The Register-Herald, Beckley, West Virginia

College Sports

March 19, 2013

Rodgers was Mountaineers’ greatest all-around athlete

MORGANTOWN — There hardly could be anyone to doubt that the legendary Jerry West was the most complete basketball player ever to perform for West Virginia University.

Indeed, that superstar who went on to guide the Los Angeles Lakers through 14 years in the National Basketball Association from 1961 through 1974, was one of the top professional players of the 20th century.

But old-timers would have told you, as they did me, that the late Ira Errett (Rat) Rodgers, class of 1919-20, was the greatest all-around athlete in Mountaineer history.

Walter Camp and other football greats of that era probably would have rated him similarly.

“Rodg,” as he was affectionately called along with various other nicknames, excelled not only as a fullback in football but also in basketball, baseball and golf.

He earned the distinction of being named a sole team captain in football, basketball and baseball as a senior in 1919-20.

Rodgers also demonstrated his amazing athletic ability in the late 1920s when some friends at the old Morgantown Country Club talked him into taking up golf, and the following year he went down to the Greenbrier and won the West Virginia Amateur Golf Championship in his first — and only — try.

He had capped his remarkable football career by becoming WVU’s very first consensus All-America selection in 1919. He was a record-setting fullback who could pass as well as run.

What’s more, Rodgers finished his playing career as the nation’s No. 1 scorer with 147 points on 19 touchdowns and 33 extra points.

He accounted for more touchdowns (66) than any other player in the school’s history up to that time. He ran for 42 and passed for 24 during his four-year career.

His total of 313 points was also a school record for a career until 60 years later, when All-America placekicker Paul Woodside scored 323 points in the early 1980s.

Rodgers, a forward in basketball, also was an excellent shortstop and hitter in baseball. He was a four-year letterman in all three sports.

“If an Academic All-America football team had been selected then, Rodg would have made it,” wrote the late historian Tony Constantine, who saw him perform as a player. “He graduated with honors in chemistry and was elected to ‘Crucible,’ the honorary society in that field.

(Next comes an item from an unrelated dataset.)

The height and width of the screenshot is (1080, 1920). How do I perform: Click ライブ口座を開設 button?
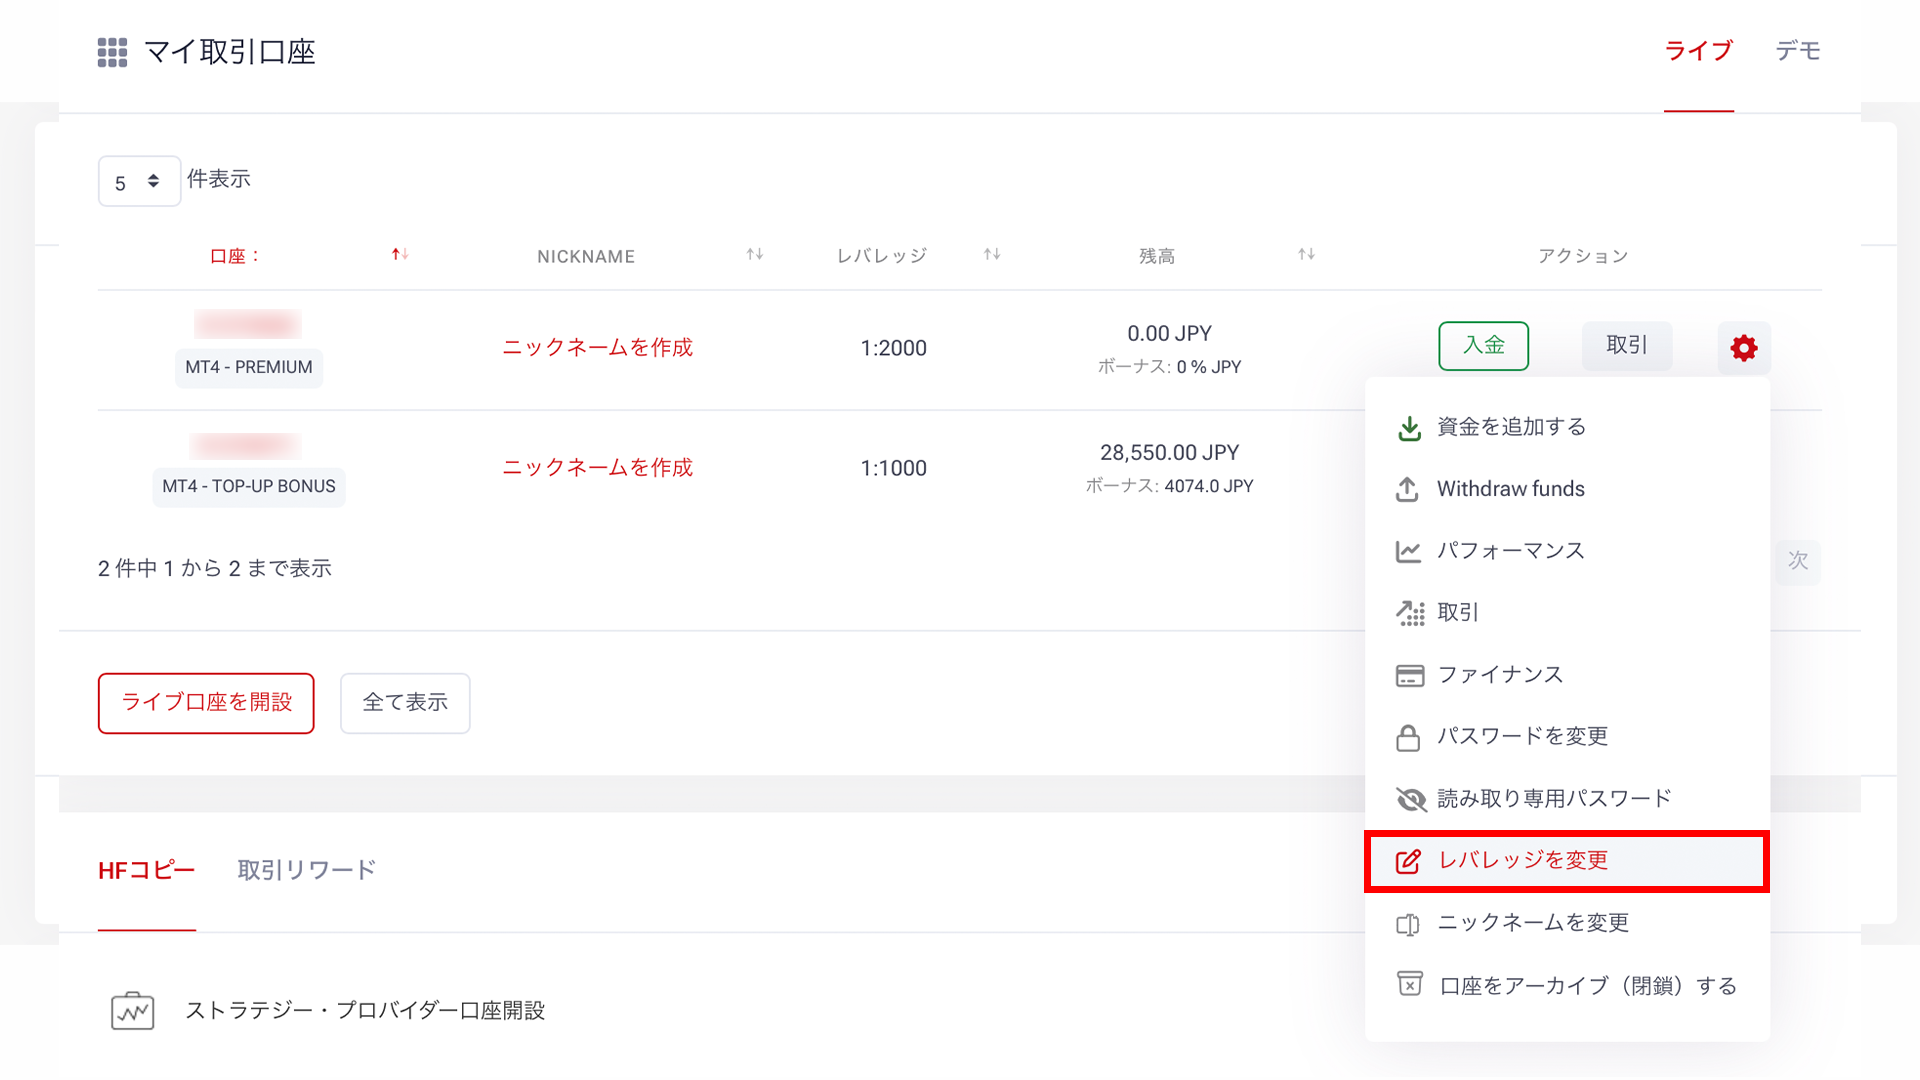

Rodgers, who came to WVU from “prep school” at Bethany College in his hometown, remained at WVU as a head coach and professor for some 40 years. He coached such stints in football, baseball and golf.

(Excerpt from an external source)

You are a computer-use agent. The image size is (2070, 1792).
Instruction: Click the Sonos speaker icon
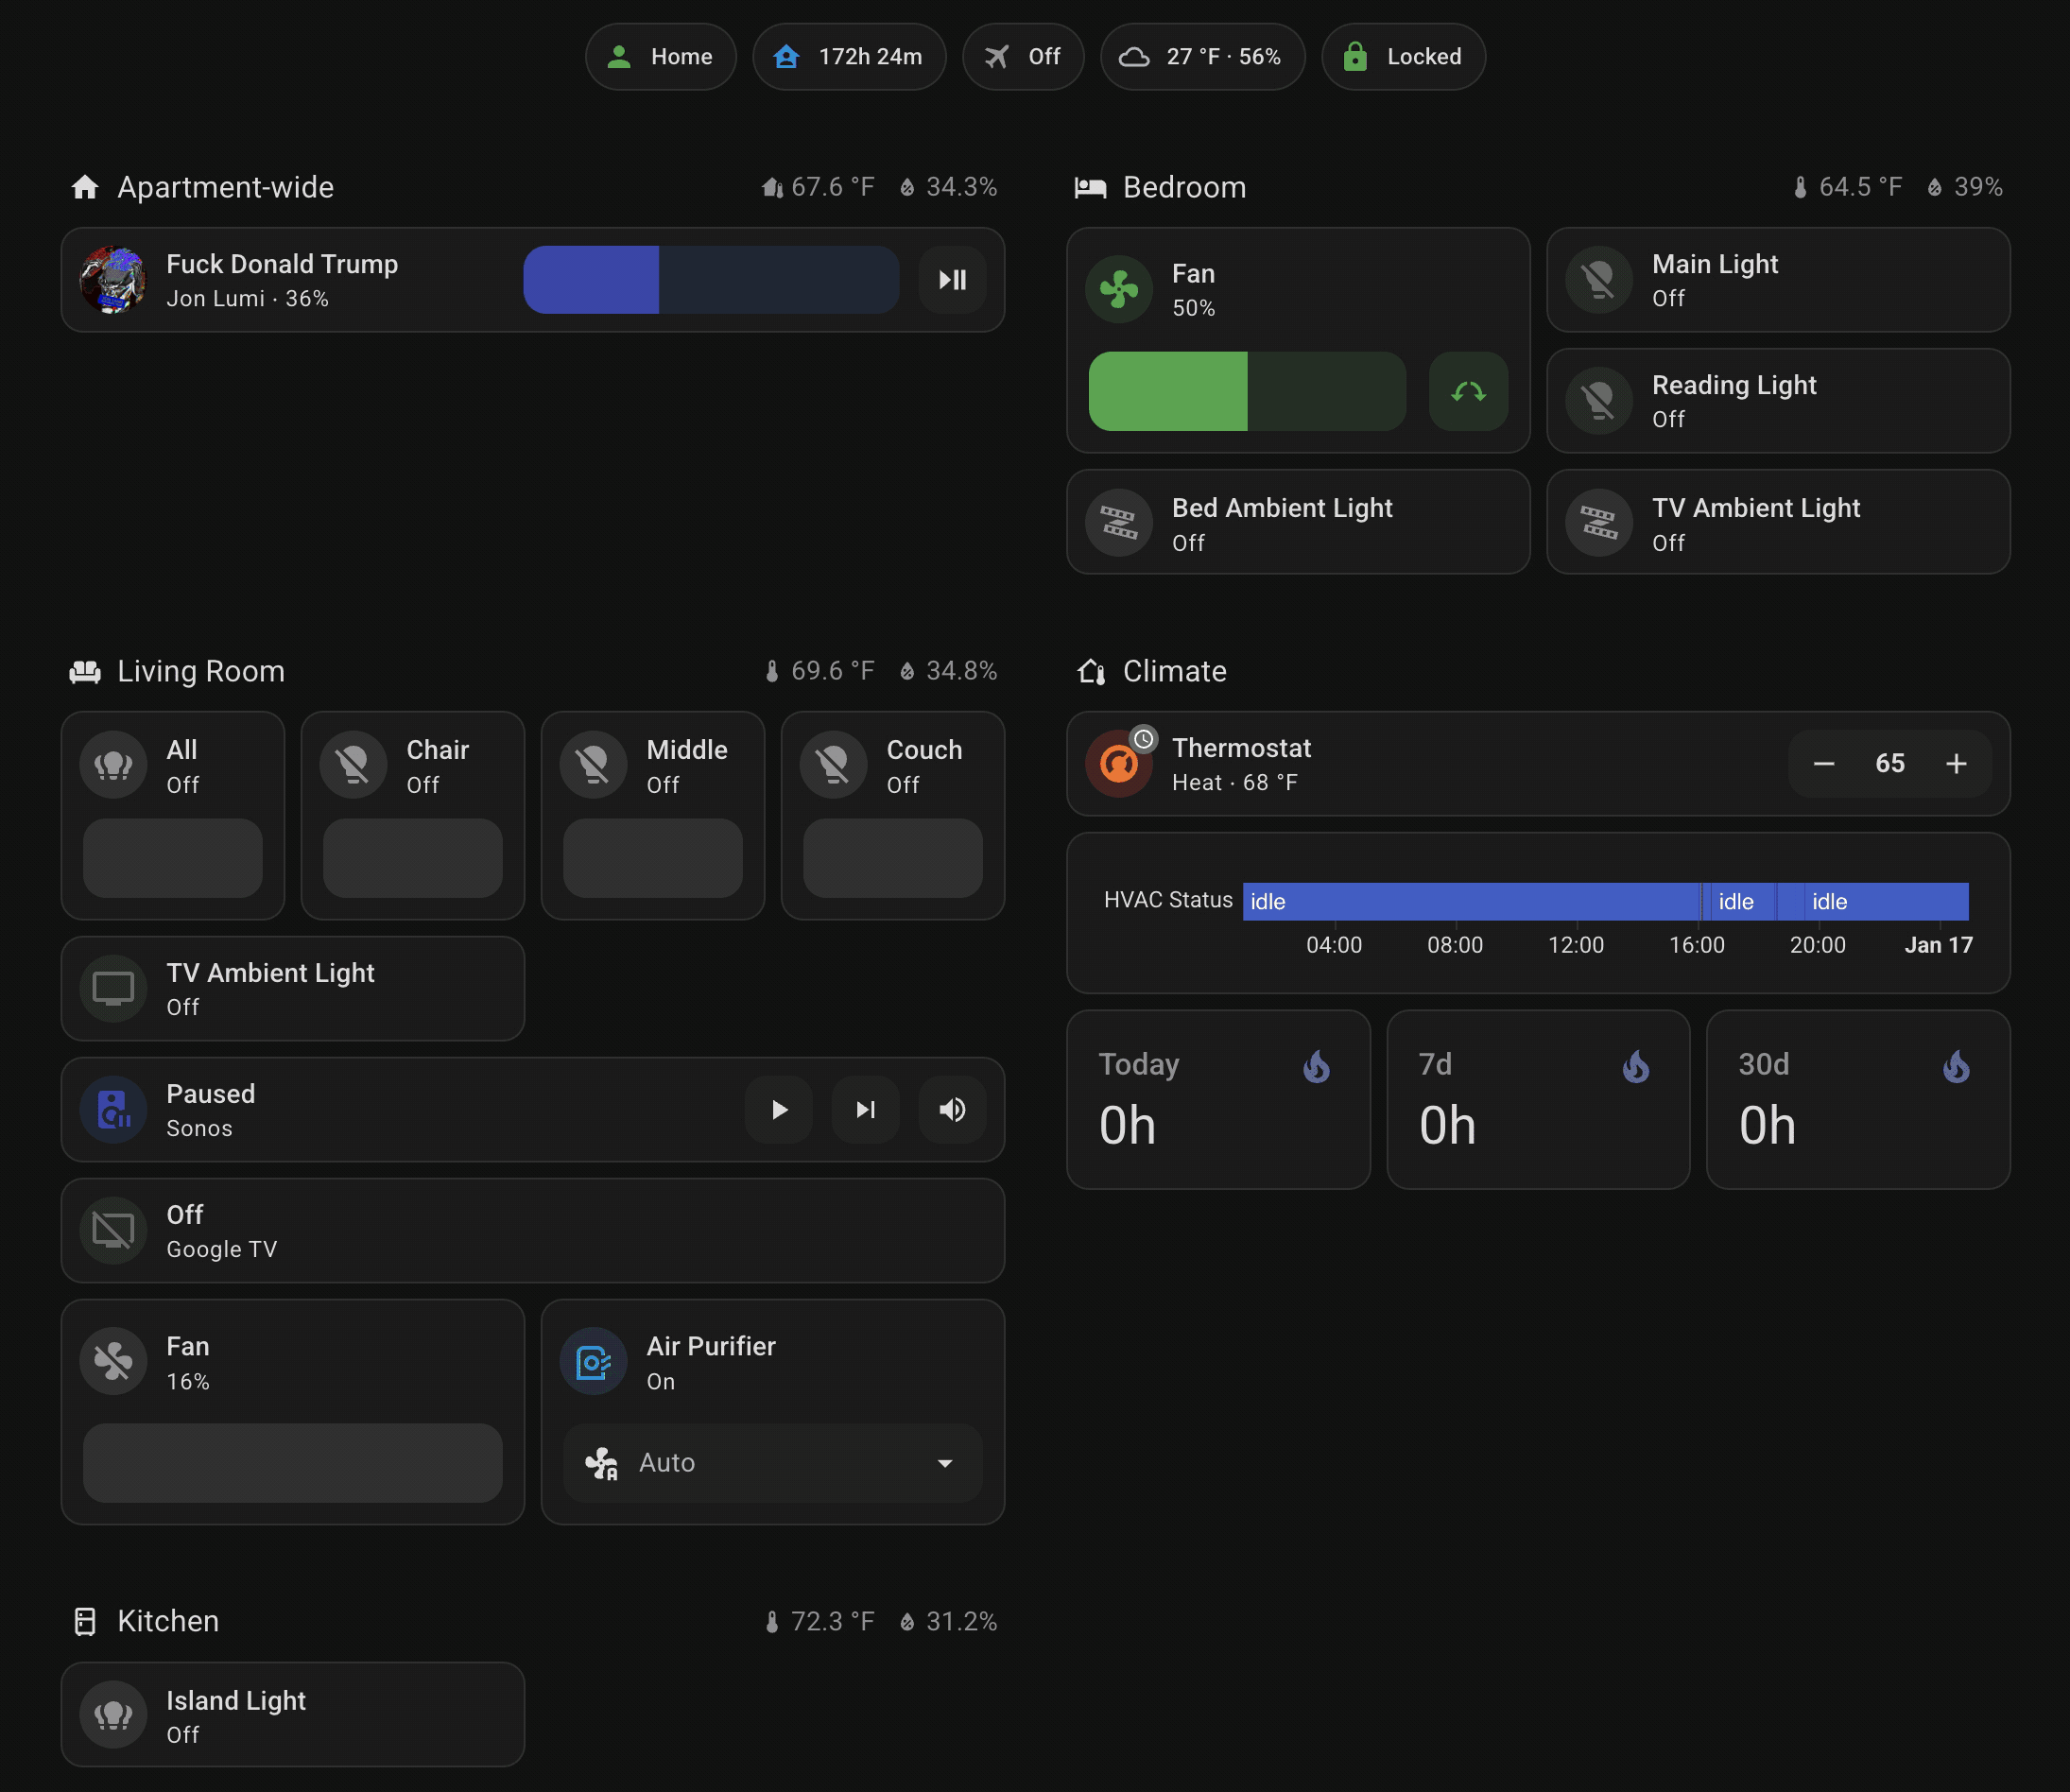pyautogui.click(x=113, y=1110)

Rodgers died in 1963, a few years after he retired following nearly a full lifetime of distinguished service to his alma mater as both athlete and coach.

In Constantine’s book on the first 100 years of Mountaineer football, he wrote:

“Famous sports columnist Grantland Rice said of Rodgers in late 1919, ‘There may be a greater all-around football player in America than Rodgers of West Virginia, but no one has uncovered his name as November slides briskly along the waning autumal trail and no one likely ever will.”

Walter Ecker, the old University of Chicago great rated as one of football’s best referees, said, “Rodgers is the best football player I’ve seen in two years!”

Princeton coach Bill Roper said after the loss to WVU, “I’ve never seen Rodgers’ equal as a thrower of the forward pass. He is equally good running through the line or around the ends, the kind of runner that takes three or four men to bring down.”

“He throws a football like a baseball, hard and accurate. He can throw a football 50 yards or more, farther than most men can punt.

“On the defense, he is a tower of strength. In fact, I believe Rodgers is the equal of Ted Coy (Yale) and Eddie Mahan (Harvard). In the running, he reminds me very much of Coy, whose rushing made Yale unbeatable in 1907-08-09.”

Constantine added that Roper suggested WVU had reinvented football tactics by demonstrating his powerful weapon the pass can be if properly extended. Roper later adopted the WVU offense to his own.

In 1938, Ray Zimmerman of the Brunswick (N.J.) Home News wrote, “Of all the great players who have opposed Rutgers football teams, Ira Rodgers, shifty West Virginian, heads the list.”

Five years later, when George Trevor picked an all-time team of players who had appeared at Princeton Palmer Stadium from 1911-42, he named Rodgers the fullback.

Trevor noted that only Rodgers could have kept John Thomas of Chicago off the team.

Rodgers was inducted into the College Football Hall of Fame in 1953. He also is a charter member of both the West Virginia and WVU Sports Hall of Fame.